Friday, December 9, 2011

1st or 20th, it doesn't matter.

I'm heartbroken for Michelle Duggar and the death of her 20th child.  I'm not going to call it a miscarriage, because she was far enough along that she will have to go through labor and delivery.   Her baby will be stillborn.  It makes me so sad.

But what makes me so sick over it is the horrifying comments she's getting.  Like, "it's what she gets for getting pregnant again."  I have to admit, the idea of that many kids seems a little crazy to me, and I really did worry about her health and the health of her baby after the complications of her last pregnancy.  But nobody deserves this.  It's not for the best when a baby dies.

My loss was my first, and futher along than hers.  But that doesn't mean that Cora's death was any more tragic or that I have a right to my pain any more.

I wish people would stop being so hateful.  No mother deserves this.

Saturday, December 3, 2011

Family portrait when one is missing

How do you take a picture of your family when your family isn't complete?  I've seen families include a portrait of their lost one, but I don't really feel comfortable doing that.  We went for a subtler approach.  In 2009, for Cora's birthday, we bought a Shining Stars stuffed beagle with a code to name a star.  So we named a star near Orion's belt for our Cora Rei (okay, I know it's not really legitimate but that's okay).  Anyway, we then took a family portrait on Cora's birthday and included the puppy to signify her.

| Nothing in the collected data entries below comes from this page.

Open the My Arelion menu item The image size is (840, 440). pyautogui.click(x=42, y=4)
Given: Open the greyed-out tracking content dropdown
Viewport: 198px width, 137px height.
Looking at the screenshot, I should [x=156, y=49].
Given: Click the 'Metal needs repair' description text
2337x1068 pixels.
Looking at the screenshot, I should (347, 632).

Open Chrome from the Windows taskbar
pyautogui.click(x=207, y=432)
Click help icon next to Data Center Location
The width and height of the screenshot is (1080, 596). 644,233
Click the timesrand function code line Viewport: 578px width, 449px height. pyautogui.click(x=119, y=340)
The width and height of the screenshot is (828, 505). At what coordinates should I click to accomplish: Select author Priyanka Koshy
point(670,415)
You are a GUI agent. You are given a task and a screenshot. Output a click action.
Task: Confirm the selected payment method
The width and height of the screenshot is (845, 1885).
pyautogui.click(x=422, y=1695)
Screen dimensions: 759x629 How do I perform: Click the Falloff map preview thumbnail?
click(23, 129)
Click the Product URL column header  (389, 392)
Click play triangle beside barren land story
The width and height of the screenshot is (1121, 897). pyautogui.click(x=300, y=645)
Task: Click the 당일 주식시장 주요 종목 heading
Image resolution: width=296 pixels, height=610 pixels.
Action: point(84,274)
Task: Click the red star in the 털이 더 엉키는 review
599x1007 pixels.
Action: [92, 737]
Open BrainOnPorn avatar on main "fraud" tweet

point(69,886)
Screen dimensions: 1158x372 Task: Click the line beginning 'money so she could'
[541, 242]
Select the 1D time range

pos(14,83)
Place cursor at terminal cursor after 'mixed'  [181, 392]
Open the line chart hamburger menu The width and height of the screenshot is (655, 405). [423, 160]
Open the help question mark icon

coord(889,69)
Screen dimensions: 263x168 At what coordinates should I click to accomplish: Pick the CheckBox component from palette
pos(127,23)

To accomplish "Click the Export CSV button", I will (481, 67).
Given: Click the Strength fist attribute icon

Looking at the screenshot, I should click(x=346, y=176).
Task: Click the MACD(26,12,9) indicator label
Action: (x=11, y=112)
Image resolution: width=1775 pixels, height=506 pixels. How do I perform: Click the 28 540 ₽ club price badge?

Well, we got a great coupon for The Picture People, and since it'd been so long since we'd had a professional portrait done (we hadn't had one since!), we got one done today.  And the puppy joined us again.
I don't know how long I'll include him.  As long as I can.  It'll probably be weird once I stop having young children, but I don't care.  It makes me feel like she at least got to be in our family portrait somehow.